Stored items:
*** Begin section ***
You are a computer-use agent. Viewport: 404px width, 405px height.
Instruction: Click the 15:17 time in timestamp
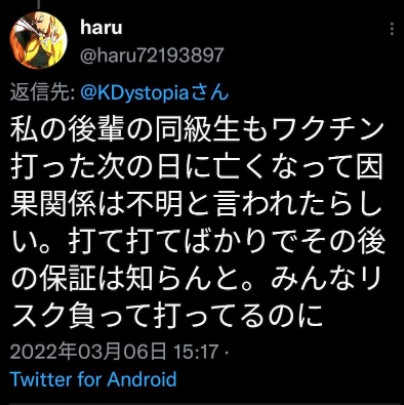click(x=196, y=352)
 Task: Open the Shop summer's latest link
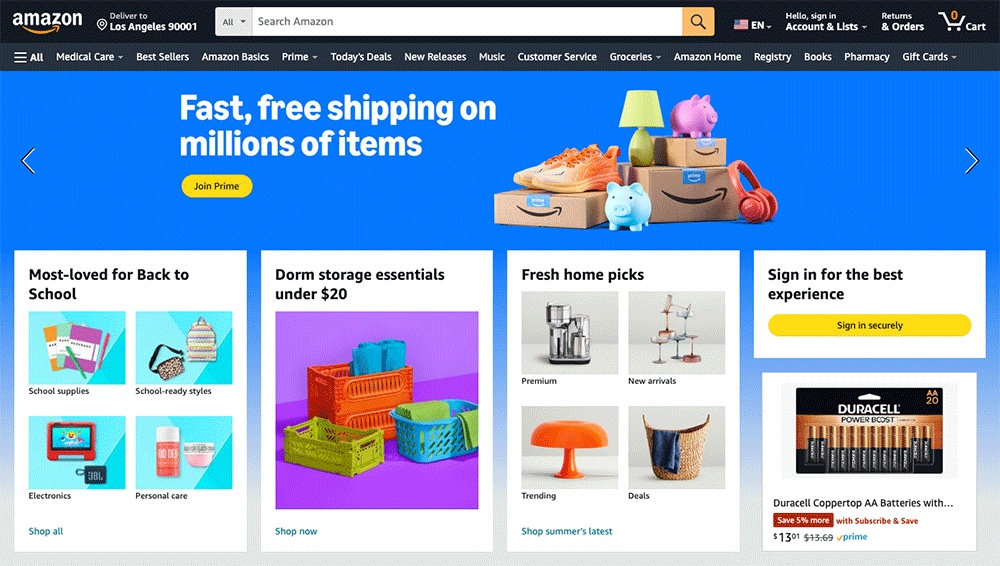566,531
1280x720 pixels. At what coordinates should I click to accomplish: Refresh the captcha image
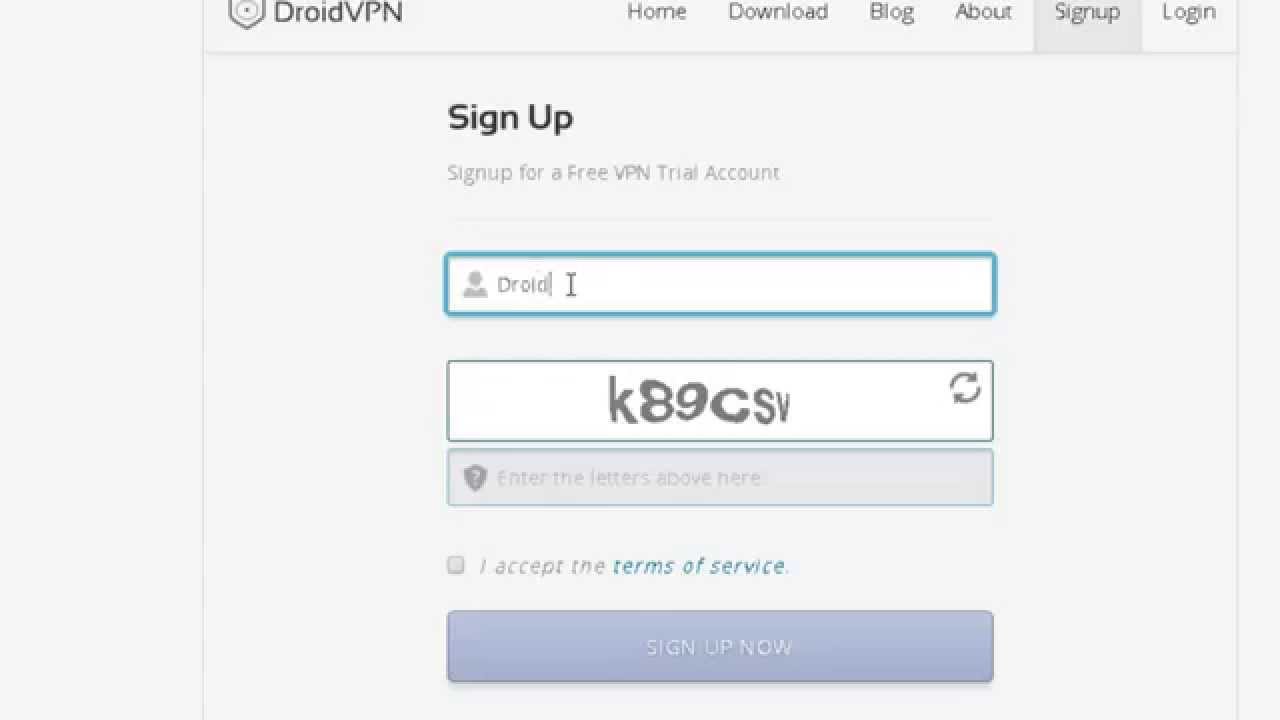[x=965, y=388]
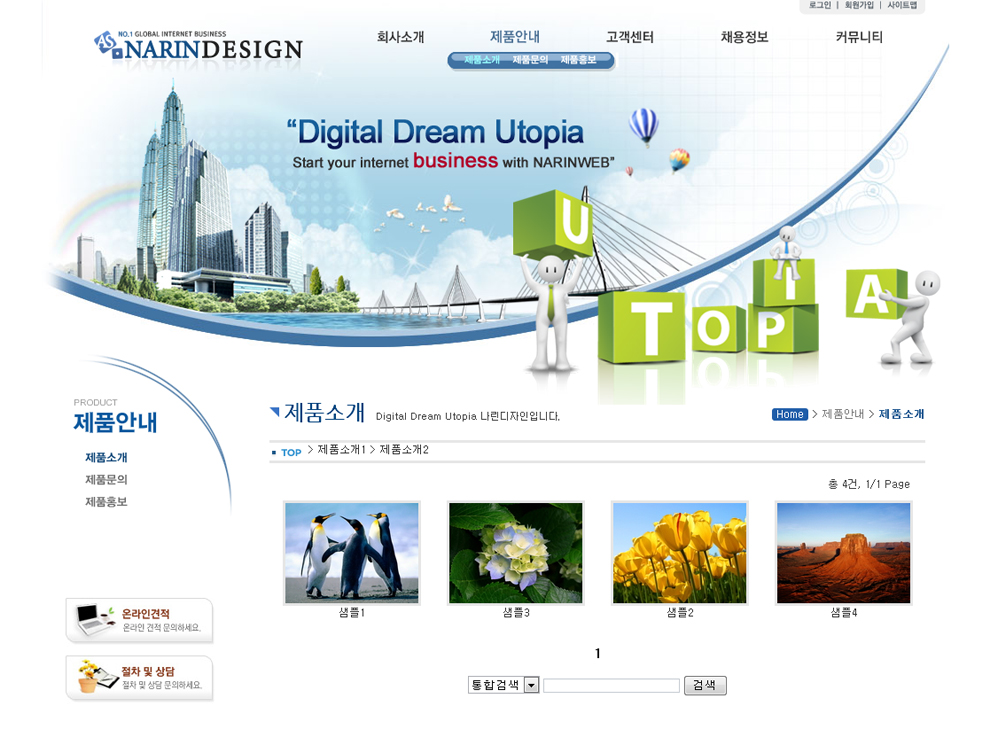Go to 채용정보 in the top menu
1000x750 pixels.
(x=744, y=37)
*** End section ***
**WHAT IS EXPECTED:** Only the lines from the line with "Task: Open the Shop summer's latest link" through the closing line of the data, both included, should be set down, exactly as written and without pictures.

**RESPONSE:**
 Task: Open the Shop summer's latest link
566,531
1280x720 pixels. At what coordinates should I click to accomplish: Refresh the captcha image
[x=965, y=388]
Go to 채용정보 in the top menu
1000x750 pixels.
(x=744, y=37)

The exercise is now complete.